For instance, one of the best examples of this is CWA’s description of the dangers of HPV (the human papillomavirus), the virus implicated in cervical cancer (among other health conditions) over the past 10-15 years. Before there was a vaccine for HPV, the group touted data demonstrating that cancer could be the outcome of sex with someone infected with HPV, using this as another piece of ammunition in its larger message against premarital sex. But when a vaccine against HPV was developed, called Gardasil, the group was outspoken against it, highlighting the bad reactions that a very small number of patients had had when they received it. At the time that I wrote the book, CWA had not spoken out against any other vaccines but that one, which is terribly ironic since the anti-vaccination community was much, much more agitated about several other vaccinations before Gardasil. My larger point is that if CWA had really been concerned about public safety as many other groups were (whether or not they had scientific data to back their concerns), Gardasil was, at the time, a very odd choice of focus.

In other words, I read this phenomenon through the lens of chaos rhetoric as the way that CWA dealt with a blow to their anti-premarital sex rhetoric. First, the rhetoric was “sex causes cancer.” But once a vaccine resolved that issue, the rhetoric could not become “go ahead and have sex” because the issue was never cancer prevention — it was premarital sex. If the first threat was cancer as the avoidant to sex, and then cancer is no longer on the table, then it makes sense that the group would highlight the new threat as the vaccine itself. In this way, so long as a group can warn of the next boogeyman coming down the line, and do so in the name of incredibly vague labels like “family values” and “Christian nation” or even “public safety,” they never have to deal head-on and in a public way with their own contradictions, problems, etc., and can thus more easily renegotiate their supposedly “eternal” positions.

4. Where are you hoping to go next with your scholarship?

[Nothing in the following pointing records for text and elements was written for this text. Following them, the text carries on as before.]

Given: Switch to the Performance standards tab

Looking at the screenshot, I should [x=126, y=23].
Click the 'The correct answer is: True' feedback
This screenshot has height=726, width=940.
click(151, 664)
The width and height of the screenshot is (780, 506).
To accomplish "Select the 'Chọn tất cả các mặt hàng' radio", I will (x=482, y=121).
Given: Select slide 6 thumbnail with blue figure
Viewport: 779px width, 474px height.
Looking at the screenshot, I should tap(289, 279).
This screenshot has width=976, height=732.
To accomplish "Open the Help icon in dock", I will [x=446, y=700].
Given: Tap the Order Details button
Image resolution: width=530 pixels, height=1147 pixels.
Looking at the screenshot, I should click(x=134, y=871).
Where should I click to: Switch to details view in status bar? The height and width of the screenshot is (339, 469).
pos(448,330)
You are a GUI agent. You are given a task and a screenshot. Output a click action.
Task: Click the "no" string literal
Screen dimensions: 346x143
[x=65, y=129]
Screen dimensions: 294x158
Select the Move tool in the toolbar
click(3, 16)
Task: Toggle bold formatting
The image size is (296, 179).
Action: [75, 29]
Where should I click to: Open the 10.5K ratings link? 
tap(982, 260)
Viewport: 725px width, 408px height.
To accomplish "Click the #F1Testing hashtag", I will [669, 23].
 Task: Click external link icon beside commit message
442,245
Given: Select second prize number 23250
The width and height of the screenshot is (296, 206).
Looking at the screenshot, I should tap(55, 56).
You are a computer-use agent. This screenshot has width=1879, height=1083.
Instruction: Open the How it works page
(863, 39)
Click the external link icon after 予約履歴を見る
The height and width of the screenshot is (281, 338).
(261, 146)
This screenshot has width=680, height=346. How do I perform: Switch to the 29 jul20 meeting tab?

My next big thing is my upcoming book, Compromising Positions: Sex Scandals, Politics, and American Christianity (Oxford). The book is in production now, and will hopefully be out later this year. The reason I find sex scandals intellectually intriguing is very closely connected to the identity shifts mentioned above. When the public catches wind of a sex scandal, we often assume that there will be some sort of consistent moral response by religious communities and/or the American public at large to the offending politician. But the book shows that the way that Americans respond to political sex scandals very closely mirrors American evangelical gender and racial norms, which tend to equate white, patriarchal, nativist power structures with godliness and morality. The more that a (white, male) politician displays aggressive, masculine bravado, the more likely he is to weather a sex scandal favorably when compared to his counterparts who do not have that persona working in their favor.  This effect is accentuated when he is known politically for more conservative forms of political involvement, specifically including anti-immigration policy, anti-gay rights platforms, etc..

In this sense, in Compromising Positions, I lay out the idea that “evangelical” doesn’t so much describe a discrete group of people as it does a series of family and power ideals that are extremely popular within American culture. This is a bit of a departure — or perhaps further development of — some of my thinking in Righteous Rhetoric. I end up arguing that we should think of evangelical rhetoric (and “religion” by extension) as a type of strategy that can be used by any number of groups to get a particular job done rather than as a well-defined label that defines any one specific group in the American context.